Sergey Badalyan, Medical Oncology Resident at Yeolyan Hematology and Oncology Center, Publishing Editor at OncoDaily, shared a post on LinkedIn:
“We did it!
Global OncoThon 2026, a 24-hour online marathon on World Cancer Day on Feb 4, has come to an end, that brought together oncologists and cancer leaders from around the world to talk honestly about cancer care, what’s changing, and what still needs work.
This year the overarching theme was stem cell therapy (without limiting the conversations to it), and we wrapped it in collaboration with Union for International Cancer Control (UICC). We left the office at 4:30am because the mission mattered, and because we wanted to see it through properly.
A day later, I just want to post this as a warm appreciation message for the team behind it, because this kind of event only works when people do the unglamorous work for hours and hours, quietly, and without anyone seeing most of it.
This year was also personal for me. It was my first time joining the organizing team with Shushan Hovsepyan and Ellen Davtyan and my first time moderating. I ran five sessions with Martha Raymond, Naana Akyaa Asante, RN, BSN, Nicholas DeVito, MD, Prof Marion Saville AM, Jasmine Kamboj, MD, FASCO, that ranged from immunotherapy and cervical cancer prevention to community oncology and stem cell therapy, and I learned more than I expected, in real time.
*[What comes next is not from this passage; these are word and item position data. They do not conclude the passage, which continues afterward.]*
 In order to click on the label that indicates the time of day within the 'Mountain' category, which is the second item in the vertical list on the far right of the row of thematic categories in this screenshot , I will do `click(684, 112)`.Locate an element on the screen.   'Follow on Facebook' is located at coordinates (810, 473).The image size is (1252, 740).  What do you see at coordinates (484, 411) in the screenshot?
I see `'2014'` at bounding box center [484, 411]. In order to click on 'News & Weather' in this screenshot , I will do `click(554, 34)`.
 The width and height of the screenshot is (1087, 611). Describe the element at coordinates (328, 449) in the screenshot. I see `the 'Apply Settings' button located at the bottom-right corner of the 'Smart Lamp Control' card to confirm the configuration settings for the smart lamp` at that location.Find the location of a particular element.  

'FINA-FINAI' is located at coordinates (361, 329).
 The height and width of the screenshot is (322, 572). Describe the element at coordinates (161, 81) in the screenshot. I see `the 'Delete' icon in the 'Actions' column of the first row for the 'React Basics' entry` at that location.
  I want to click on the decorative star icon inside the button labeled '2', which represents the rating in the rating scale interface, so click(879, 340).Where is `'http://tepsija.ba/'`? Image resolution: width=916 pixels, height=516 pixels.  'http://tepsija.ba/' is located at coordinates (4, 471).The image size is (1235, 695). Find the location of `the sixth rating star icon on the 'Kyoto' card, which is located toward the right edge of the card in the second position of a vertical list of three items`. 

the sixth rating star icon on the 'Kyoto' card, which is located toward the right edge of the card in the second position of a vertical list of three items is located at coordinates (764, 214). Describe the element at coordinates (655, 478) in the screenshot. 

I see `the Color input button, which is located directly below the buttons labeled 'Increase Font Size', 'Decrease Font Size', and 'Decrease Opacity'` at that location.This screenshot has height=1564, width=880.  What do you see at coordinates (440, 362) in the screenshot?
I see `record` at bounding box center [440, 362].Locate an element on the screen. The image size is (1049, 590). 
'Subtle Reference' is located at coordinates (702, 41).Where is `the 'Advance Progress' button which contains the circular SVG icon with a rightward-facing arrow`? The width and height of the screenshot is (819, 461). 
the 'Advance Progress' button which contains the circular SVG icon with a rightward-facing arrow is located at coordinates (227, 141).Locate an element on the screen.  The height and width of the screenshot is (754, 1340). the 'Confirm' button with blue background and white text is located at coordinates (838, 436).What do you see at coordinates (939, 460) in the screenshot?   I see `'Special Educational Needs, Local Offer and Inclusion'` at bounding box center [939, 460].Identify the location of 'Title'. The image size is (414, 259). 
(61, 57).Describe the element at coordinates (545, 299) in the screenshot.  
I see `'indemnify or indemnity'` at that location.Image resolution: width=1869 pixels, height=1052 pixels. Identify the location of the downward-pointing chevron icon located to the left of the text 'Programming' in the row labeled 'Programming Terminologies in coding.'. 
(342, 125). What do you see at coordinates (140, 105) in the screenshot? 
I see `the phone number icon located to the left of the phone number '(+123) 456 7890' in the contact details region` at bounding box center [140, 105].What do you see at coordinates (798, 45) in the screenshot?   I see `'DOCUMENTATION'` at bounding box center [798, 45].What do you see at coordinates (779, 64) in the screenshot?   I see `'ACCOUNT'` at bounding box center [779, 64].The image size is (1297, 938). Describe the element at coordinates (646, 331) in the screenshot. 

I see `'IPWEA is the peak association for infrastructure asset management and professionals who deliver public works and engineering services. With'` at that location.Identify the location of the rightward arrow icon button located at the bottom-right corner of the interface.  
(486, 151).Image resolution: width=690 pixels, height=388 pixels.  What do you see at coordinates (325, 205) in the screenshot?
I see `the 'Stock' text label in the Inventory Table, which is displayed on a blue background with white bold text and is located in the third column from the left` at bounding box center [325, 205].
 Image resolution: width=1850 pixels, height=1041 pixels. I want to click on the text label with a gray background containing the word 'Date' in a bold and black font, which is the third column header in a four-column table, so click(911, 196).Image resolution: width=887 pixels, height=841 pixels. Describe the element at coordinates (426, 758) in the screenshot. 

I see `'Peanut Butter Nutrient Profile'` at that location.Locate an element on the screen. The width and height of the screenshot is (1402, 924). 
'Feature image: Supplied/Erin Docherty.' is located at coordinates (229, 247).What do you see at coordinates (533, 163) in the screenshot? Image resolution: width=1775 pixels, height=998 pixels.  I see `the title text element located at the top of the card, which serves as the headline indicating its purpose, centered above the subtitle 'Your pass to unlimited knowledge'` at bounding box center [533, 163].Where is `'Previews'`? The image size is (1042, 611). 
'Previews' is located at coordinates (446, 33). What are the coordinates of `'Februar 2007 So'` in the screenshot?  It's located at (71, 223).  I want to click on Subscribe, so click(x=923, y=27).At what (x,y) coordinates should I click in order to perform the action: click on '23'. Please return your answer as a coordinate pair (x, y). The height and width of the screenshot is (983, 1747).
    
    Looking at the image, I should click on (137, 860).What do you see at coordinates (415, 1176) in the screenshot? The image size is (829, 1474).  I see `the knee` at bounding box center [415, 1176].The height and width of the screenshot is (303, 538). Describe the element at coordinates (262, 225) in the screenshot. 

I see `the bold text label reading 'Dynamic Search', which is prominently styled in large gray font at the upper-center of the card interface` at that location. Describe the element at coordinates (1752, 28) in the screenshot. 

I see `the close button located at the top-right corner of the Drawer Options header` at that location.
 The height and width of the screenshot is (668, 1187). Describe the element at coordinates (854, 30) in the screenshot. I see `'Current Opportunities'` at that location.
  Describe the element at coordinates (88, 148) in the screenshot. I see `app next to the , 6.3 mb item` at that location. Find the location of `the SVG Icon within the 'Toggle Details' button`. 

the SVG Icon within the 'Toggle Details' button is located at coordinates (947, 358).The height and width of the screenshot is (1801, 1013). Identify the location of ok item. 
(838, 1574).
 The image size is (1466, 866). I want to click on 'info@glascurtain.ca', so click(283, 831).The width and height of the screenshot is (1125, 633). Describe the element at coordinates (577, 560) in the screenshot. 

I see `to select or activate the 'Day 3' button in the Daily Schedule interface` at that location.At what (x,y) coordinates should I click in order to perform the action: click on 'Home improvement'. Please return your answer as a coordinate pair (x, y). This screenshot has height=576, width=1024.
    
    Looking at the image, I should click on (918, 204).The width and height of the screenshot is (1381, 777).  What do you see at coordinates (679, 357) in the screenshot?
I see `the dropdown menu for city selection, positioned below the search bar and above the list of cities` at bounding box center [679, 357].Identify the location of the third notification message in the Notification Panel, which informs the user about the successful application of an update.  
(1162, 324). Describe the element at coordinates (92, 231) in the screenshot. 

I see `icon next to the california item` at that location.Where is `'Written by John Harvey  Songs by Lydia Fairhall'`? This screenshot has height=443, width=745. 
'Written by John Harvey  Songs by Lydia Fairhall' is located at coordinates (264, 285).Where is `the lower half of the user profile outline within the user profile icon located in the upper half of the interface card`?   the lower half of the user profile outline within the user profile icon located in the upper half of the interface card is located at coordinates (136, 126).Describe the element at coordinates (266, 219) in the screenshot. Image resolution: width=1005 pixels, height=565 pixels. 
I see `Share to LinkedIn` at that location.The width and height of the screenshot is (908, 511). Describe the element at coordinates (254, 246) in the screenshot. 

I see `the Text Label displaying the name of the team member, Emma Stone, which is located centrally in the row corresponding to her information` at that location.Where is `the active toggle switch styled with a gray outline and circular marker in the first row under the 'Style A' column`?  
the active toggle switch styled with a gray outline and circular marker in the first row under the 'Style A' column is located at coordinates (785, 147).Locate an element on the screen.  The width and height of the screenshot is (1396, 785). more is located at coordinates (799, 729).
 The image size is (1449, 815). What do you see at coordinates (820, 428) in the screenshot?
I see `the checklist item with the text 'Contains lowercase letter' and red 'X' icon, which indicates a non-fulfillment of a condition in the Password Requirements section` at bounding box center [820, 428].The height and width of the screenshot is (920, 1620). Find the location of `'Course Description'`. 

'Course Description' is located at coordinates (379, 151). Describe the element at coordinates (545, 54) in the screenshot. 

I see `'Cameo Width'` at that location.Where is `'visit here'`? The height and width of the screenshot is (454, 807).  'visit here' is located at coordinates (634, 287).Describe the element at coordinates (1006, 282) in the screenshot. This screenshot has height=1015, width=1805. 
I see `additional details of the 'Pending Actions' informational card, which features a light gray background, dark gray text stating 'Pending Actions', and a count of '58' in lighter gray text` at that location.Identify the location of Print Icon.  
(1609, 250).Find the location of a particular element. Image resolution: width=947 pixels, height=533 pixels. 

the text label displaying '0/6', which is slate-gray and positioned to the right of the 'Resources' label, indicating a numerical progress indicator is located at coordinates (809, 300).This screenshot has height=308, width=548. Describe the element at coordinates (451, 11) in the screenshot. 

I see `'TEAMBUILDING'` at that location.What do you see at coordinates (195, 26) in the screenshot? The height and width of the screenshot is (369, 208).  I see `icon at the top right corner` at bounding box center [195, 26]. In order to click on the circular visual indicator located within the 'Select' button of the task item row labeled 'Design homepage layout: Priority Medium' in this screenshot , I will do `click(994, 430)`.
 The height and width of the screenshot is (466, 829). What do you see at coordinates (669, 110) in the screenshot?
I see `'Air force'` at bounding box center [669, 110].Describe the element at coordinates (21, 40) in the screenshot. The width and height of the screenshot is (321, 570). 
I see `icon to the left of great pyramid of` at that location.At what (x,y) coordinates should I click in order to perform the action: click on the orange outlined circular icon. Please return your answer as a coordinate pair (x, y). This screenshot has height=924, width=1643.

And yes, 220,000+ views on X Live still feels unreal. But the part I’m most proud of is what happened behind the screens: keeping the broadcast running, managing Restream and live production, coordinating speakers, making sure timing works, handling social media, design, clips, last-minute changes, and troubleshooting when things inevitably pop up.
Thank you to everyone who made this year’s OncoThon happen, speakers, partners, and especially the team that kept it moving for 24 hours. I’m grateful I got to be part of it.
A special shout-out to Amalya Sargsyan and Aharon Tsaturyan MD for staying up till the very last minute, that kind of commitment is what makes events like this possible.”